> _Excerpt provided_
:::::

Let every American, every lover of liberty, every well wisher to his posterity, swear by the blood of the Revolution, never to violate in the least particular, the laws of the country; and never to tolerate their violation by others.

As the patriots of seventy-six did to the support of the Declaration of Independence, so to the support of the Constitution and Laws, let every American pledge his life, his property, and his sacred honor; let every man remember that to violate the law, is to trample on the blood of his father, and to tear the charter of his own, and his children's liberty.

Let reverence for the laws, be breathed by every American mother, to the lisping babe, that prattles on her lap; let it be taught in schools, in seminaries, and in colleges; let it be written in Primers, spelling books, and in Almanacs; let it be preached from the pulpit, proclaimed in legislative halls, and enforced in courts of justice. And, in short, let it become the political religion of the nation; and Let the old and the young, the rich and the poor, the grave and the gay, of all sexes and tongues, and colors and conditions, sacrifice unceasingly upon its altars.

While ever a state of feeling, such as this, shall universally, or even, very generally prevail throughout the nation, vain will be every effort, and fruitless every attempt, to subvert our national freedom.


- Abraham Lincoln, January 27, 1838
  Address Before the Young Men's Lyceum of Springfield, Illinois

Sunday, March 01, 2009

Looking back at Lincoln: On March 1, 1859



On this day in 1959, Lincoln gave the following anti-slavery speech before a crowd in Chicago, Illinois.

:::::

> _Data section_
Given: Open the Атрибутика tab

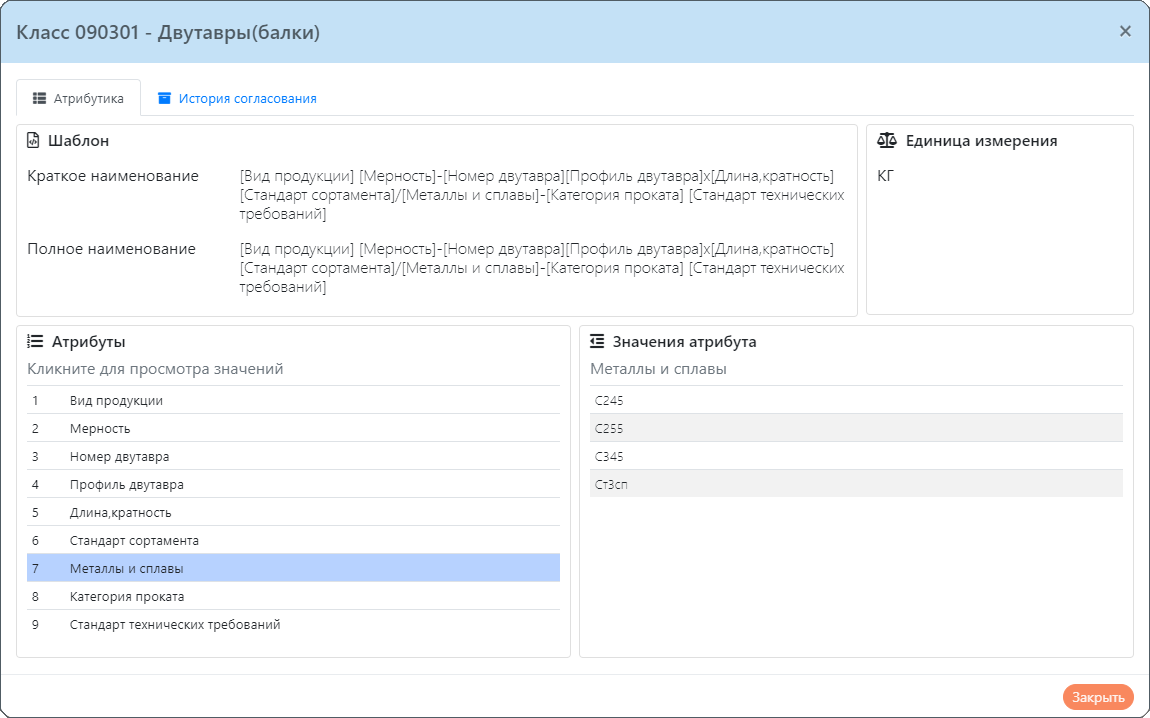Looking at the screenshot, I should pyautogui.click(x=79, y=99).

:::::

> _Problems and tasks_
1 > Translate this sentence from the Lincoln post into Spanish: "While ever a state of feeling, such as this, shall universally, or even, very generally prevail throughout the nation, vain will be every effort, and fruitless every attempt, to subvert our national freedom."
2 > Pick up the Lincoln post at the point where it stops, and keep writing it.

> _The results_
1 > Mientras un estado de ánimo como este prevalezca de manera universal, o incluso muy general, en toda la nación, vano será todo esfuerzo, e infructuoso todo intento, de subvertir nuestra libertad nacional.

2 >
It is interesting to note Lincoln's fiery rhetoric in this speech - in 1859 - when compared with his later attempts as president to diffuse hatred between North and South. I doubt Lincoln would have closed with warlike phrasing such as 'stand by your guns,' had he any inkling that the divisions over slavery would lead to a Civil War and the epic bloodshed.

Speech at Chicago, Illinois
March 1, 1859

I understand that you have to-day rallied around your principles and they have again triumphed in the city of Chicago. I am exceedingly happy to meet you under such cheering auspices on this occasion---the first on which I have appeared before an audience since the campaign of last year. It is unsuitable to enter into a lengthy discourse, as is quite apparent, at a moment like this. I shall therefore detain you only a very short while.

It gives me peculiar pleasure to find an opportunity under such favorable circumstances to return my thanks for the gallant support that you of the city of Chicago and of Cook County gave to the cause in which we were all engaged in the late momentous struggle in Illinois. And while I am at it, I will through you thank all the Republicans of the State for the earnest devotion and glorious support they gave to the cause.

I am resolved not to deprive myself of the pleasure of believing, now, and so long as I live, that all those who, while we were in that contest, professed to be the friends of the cause, were really and truly so---that we are all really brothers in the work, with no false hearts among us.

For myself I am also gratified that during that canvass and since, however disappointing its termination, there was among my party friends so little fault found in me as to the manner in which I bore my part. I hardly dared hope to give as high a degree of satisfaction as it has since been my pleasure to believe I did in the part I bore in the contest.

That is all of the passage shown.